● Exercises:
#1 In the article on the government's UFO report, rewrite the paragraph beginning "The report from the Director of National Intelligence" as one shorter sentence that keeps its main facts.
#2 According to the article on the government's UFO report, how many reports of mysterious flying objects did the report examine?
#3 Continue the article on the government's UFO report from its final paragraph.

● Document extract:
_____
WASHINGTON - The U.S. government released a long-awaited report Friday on unidentified aerial phenomena, more commonly referred to as UFOs. The bottom line: national intelligence does not believe the objects are extraterrestrial, but they are not exactly sure what they all are.

The report from the Director of National Intelligencelooked at 144 reports of mysterious flying objects that had accompanying evidence like readings from the plane or other data about the object's movements or presence. There was only one report that the investigators could explain by the end of the study.

"With the exception of the one instance where we determined with high confidence that the reported UAP was airborne clutter, specifically a deflating balloon, we currently lack sufficient information in our dataset to attribute incidents to specific explanations," the report states.

Although the report shines very little light on these mysterious objects in the skies, it marks one of the first times the government has acknowledged pilots and others had reported strange aerial sightings and they were worthy of investigation.
_____
● The data:
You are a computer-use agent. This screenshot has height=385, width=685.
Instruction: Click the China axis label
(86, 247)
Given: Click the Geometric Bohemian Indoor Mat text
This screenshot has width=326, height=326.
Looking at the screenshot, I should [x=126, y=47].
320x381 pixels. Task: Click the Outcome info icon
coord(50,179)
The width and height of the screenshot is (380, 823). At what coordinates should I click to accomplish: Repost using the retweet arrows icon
_____
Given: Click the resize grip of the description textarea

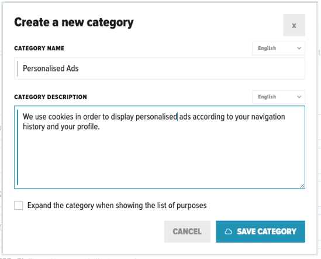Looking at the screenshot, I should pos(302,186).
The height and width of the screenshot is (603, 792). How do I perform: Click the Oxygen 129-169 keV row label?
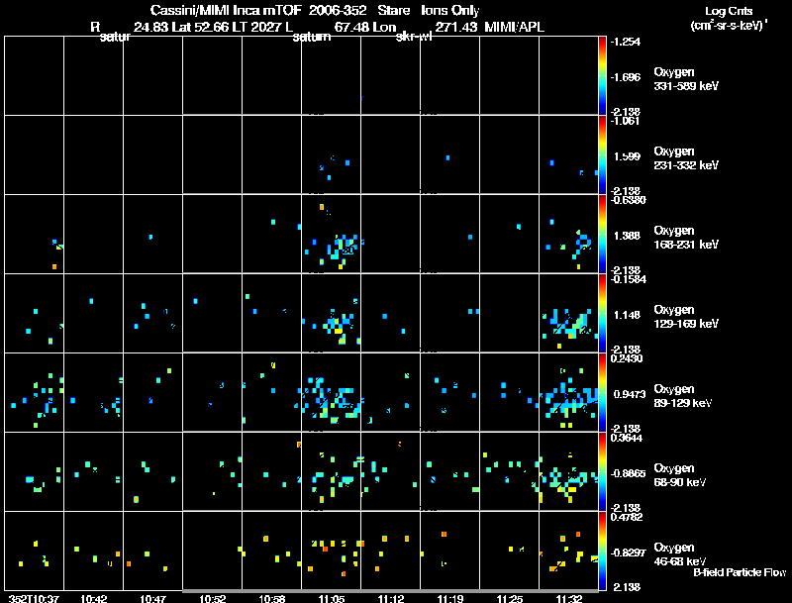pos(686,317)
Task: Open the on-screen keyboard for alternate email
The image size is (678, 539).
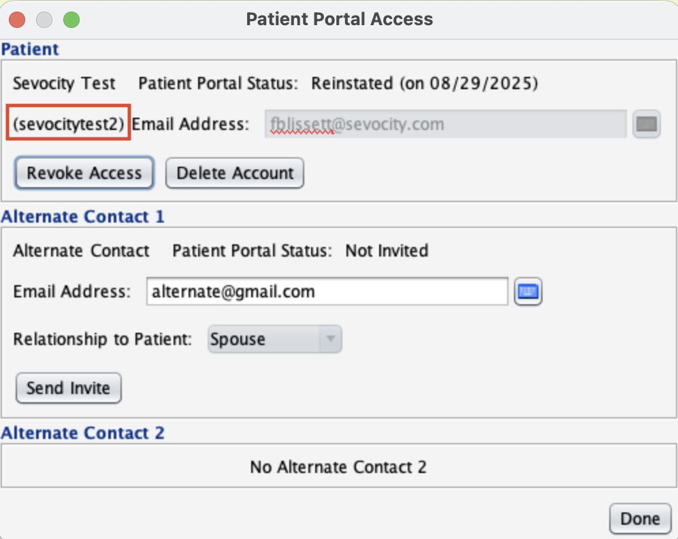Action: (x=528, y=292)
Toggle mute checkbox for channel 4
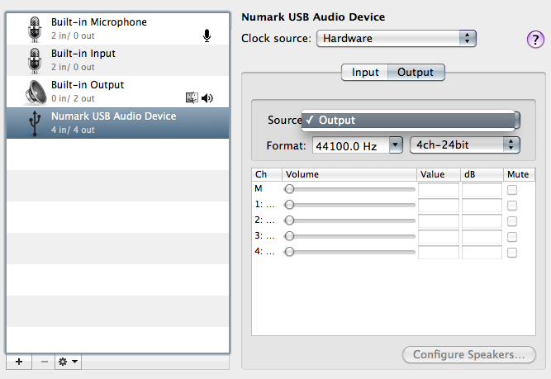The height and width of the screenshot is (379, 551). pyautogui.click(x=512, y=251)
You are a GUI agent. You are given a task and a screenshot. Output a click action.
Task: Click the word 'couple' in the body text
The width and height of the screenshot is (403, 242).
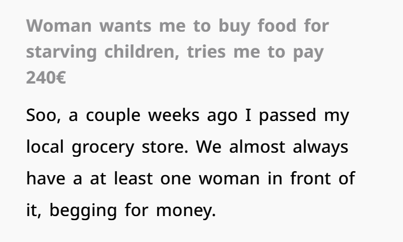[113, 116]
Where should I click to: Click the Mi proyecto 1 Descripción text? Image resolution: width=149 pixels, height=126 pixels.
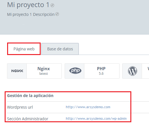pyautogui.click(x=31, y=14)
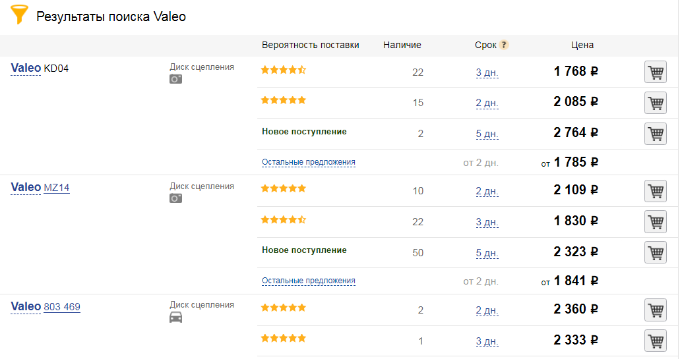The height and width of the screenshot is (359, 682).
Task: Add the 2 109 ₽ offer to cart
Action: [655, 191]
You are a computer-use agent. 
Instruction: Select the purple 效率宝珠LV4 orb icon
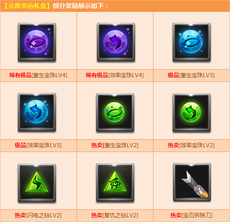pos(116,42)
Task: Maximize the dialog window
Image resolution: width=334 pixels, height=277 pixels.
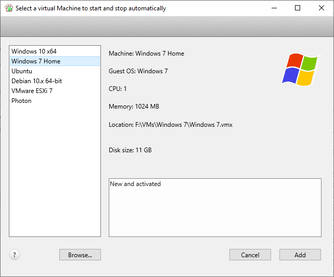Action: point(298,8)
_____
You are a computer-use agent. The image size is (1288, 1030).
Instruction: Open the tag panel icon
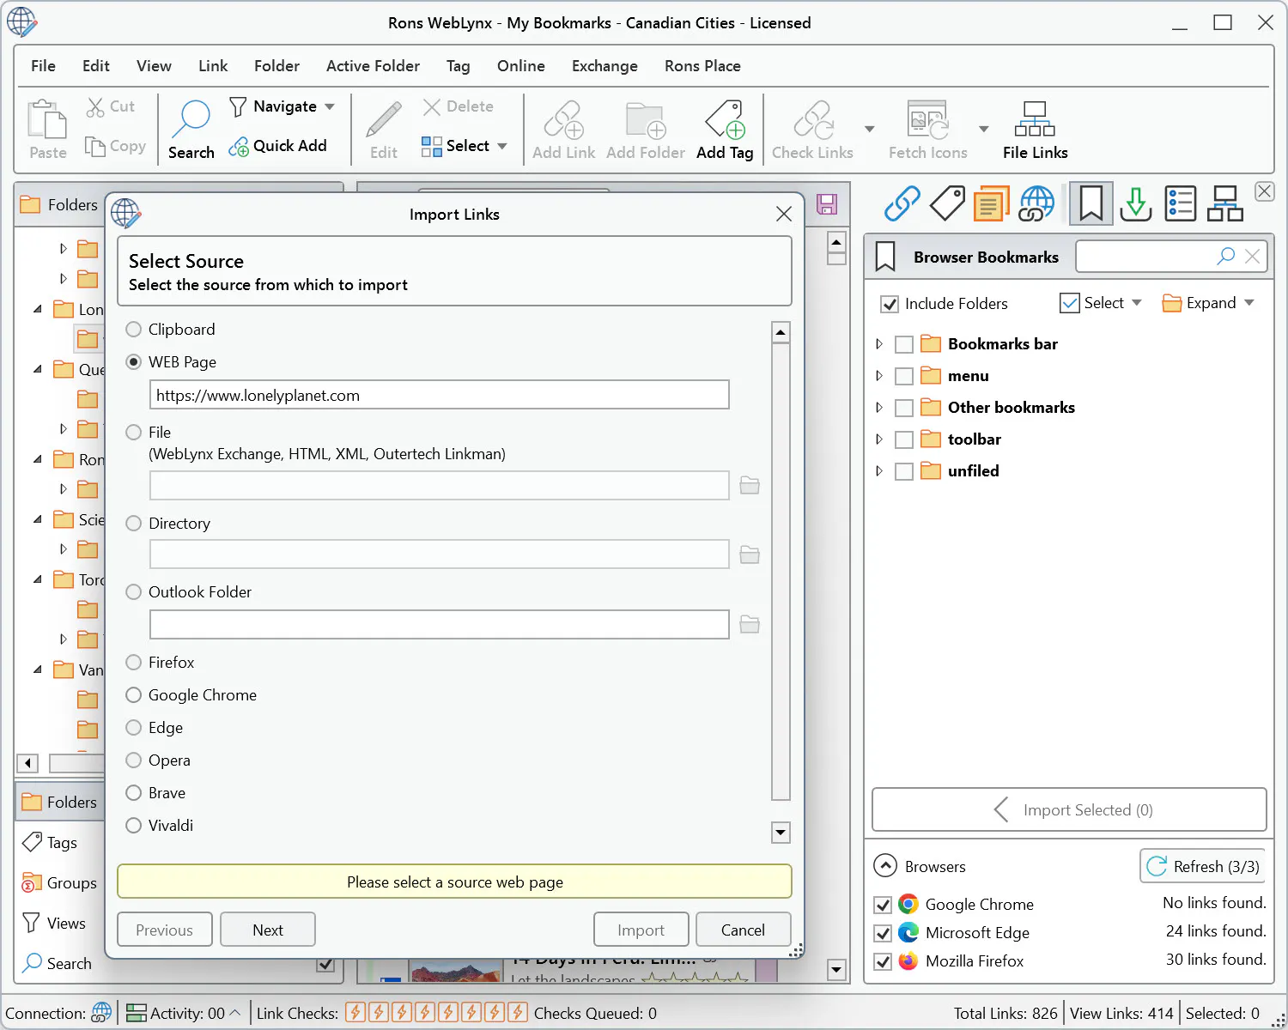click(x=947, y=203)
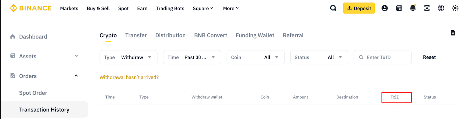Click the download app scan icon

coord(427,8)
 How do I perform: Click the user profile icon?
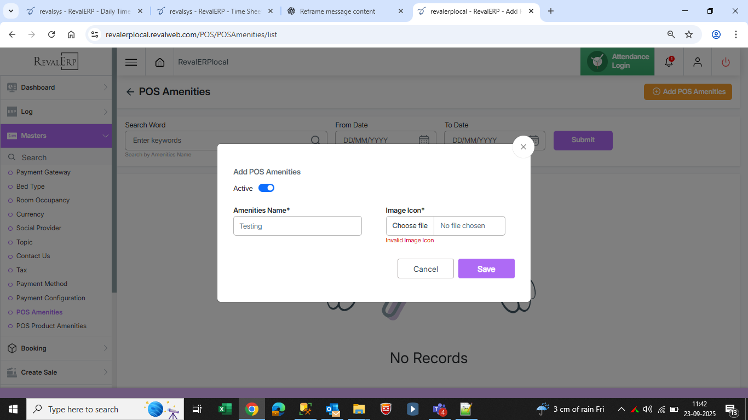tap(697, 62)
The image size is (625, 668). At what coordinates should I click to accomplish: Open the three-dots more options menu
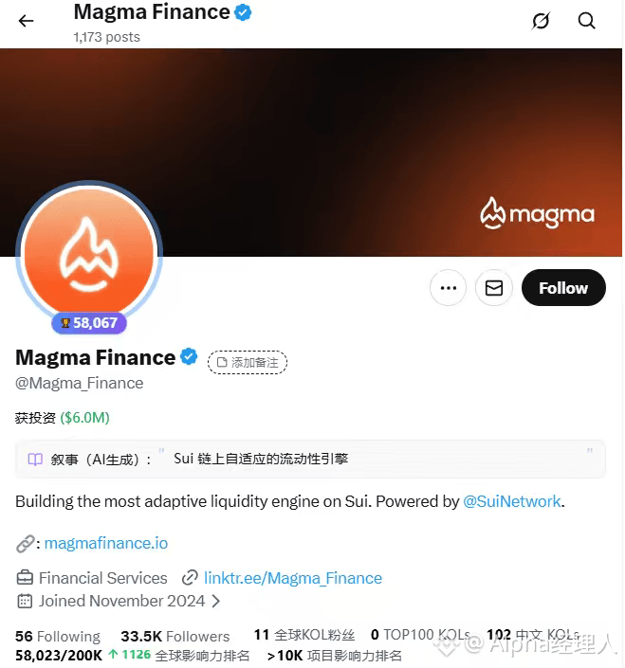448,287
_____
● Answer section:
#1 The Director of National Intelligence's report examined 144 sightings of mysterious flying objects that came with supporting evidence, and by the end of the study investigators could explain only one.

#2 144 reports.

#3
"Our analysis of the data supports the construct that if and when individual UAP incidents are resolved they will fall into one of five potential explanatory categories: airborne clutter, natural atmospheric phenomena, USG or industry developmental programs, foreign adversary systems, and a catchall “other” bin," the report reads.

The report was released as part of a provision included in the $2.3 billion pandemic relief package signed at the end of December. The Department of Defense and Office of the Director of National Intelligence were given six months to deliver the UAP Task Force's report.

The task force was announced in 2020 and it had a mission “to detect, analyze and catalog UAPs that could potentially pose a threat to U.S. national security.”

The majority of the reports the group investigated came from U.S. Navy pilots, and they are hoping to standardize incident reporting across other government agencies and service branches to collect more information.